== TASK TO COMPLETE ==
Please reproduce each line of the data below exactly as shown.

== DATA SUPPLIED ==
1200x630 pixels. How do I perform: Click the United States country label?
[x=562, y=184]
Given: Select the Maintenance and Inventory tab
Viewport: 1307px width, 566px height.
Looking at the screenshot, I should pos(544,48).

== EXPECTED OUTPUT ==
1200x630 pixels. How do I perform: Click the United States country label?
[x=562, y=184]
Given: Select the Maintenance and Inventory tab
Viewport: 1307px width, 566px height.
Looking at the screenshot, I should pos(544,48).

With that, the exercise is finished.